begin EXTRACT
Even if the ideological inclination of the NRM is to achieve the sort of success that China’s Communist party or, to a lesser extent, its African cousins, like South Africa’s ANC have managed, its politics remain counterintuitive.

In the present term of office, President Museveni’s 4th as an elected leader, the longer-lasting effects of this political system are coming home to roost – not least the exit of Mr. Mbabazi. Many observers had long-expected the former Prime Minister to be dumped, for the simple reason that his reported presidential ambitions ran run-counter to the logic of a single-leader formulation and exercise of power under President Museveni.

However dated the concern about a post-Museveni world may seem, the real question is whether the rivalry between the President and his ex-Prime Minister is bad for business. It has also prompted, yet again, questions about the sort of political transition that could happen here under the shadow of a much anticipated oil economy.

Analysis of Mr. Mbabazi’s firing has unsurprisingly focused on the effect it may have on his ethnic group, the Bakiga, and his own access to various political constituencies, and what their response may be if they are not absorbed into the President’s sphere of influence. But smarter folks are setting their clocks to run down to March 2015 when, if Mr Mbabazi is not dead, in jail, exile or reconciled with the President, he has one shot at challenging Museveni at the delegates conference of the NRM. That’s if he remains in the party.
end EXTRACT
TASKS FOR THIS EXERCISE |
- 1) Decide whether each statement below agrees with the extract, and answer yes or no, quoting the words of the extract that settle it: (a) The present term is President Museveni's fourth as an elected leader. (b) Analysis of the firing has focused on its effect on the Bakiga. (c) Mr. Mbabazi's one shot at challenging Museveni comes at the NRM delegates conference in March 2016.
- 2) According to the extract, which party is given as an African cousin of China's Communist party?
begin RAW DATA
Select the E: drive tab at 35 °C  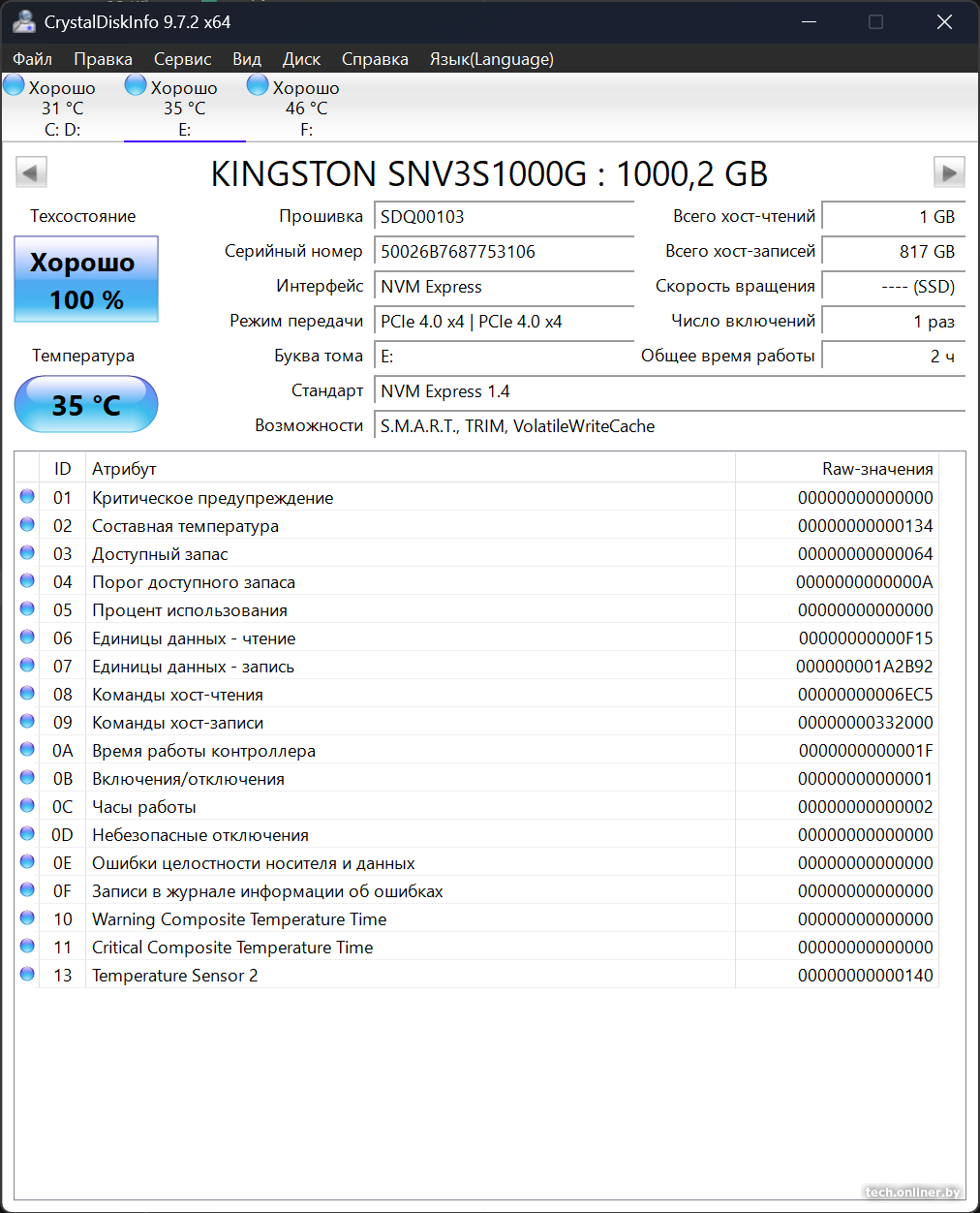click(184, 109)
end RAW DATA
RESPONSES IN ORDER |
- 1)
(a) Yes: "President Museveni’s 4th as an elected leader"
(b) Yes: "the effect it may have on his ethnic group, the Bakiga"
(c) No: "setting their clocks to run down to March 2015"

- 2) South Africa’s ANC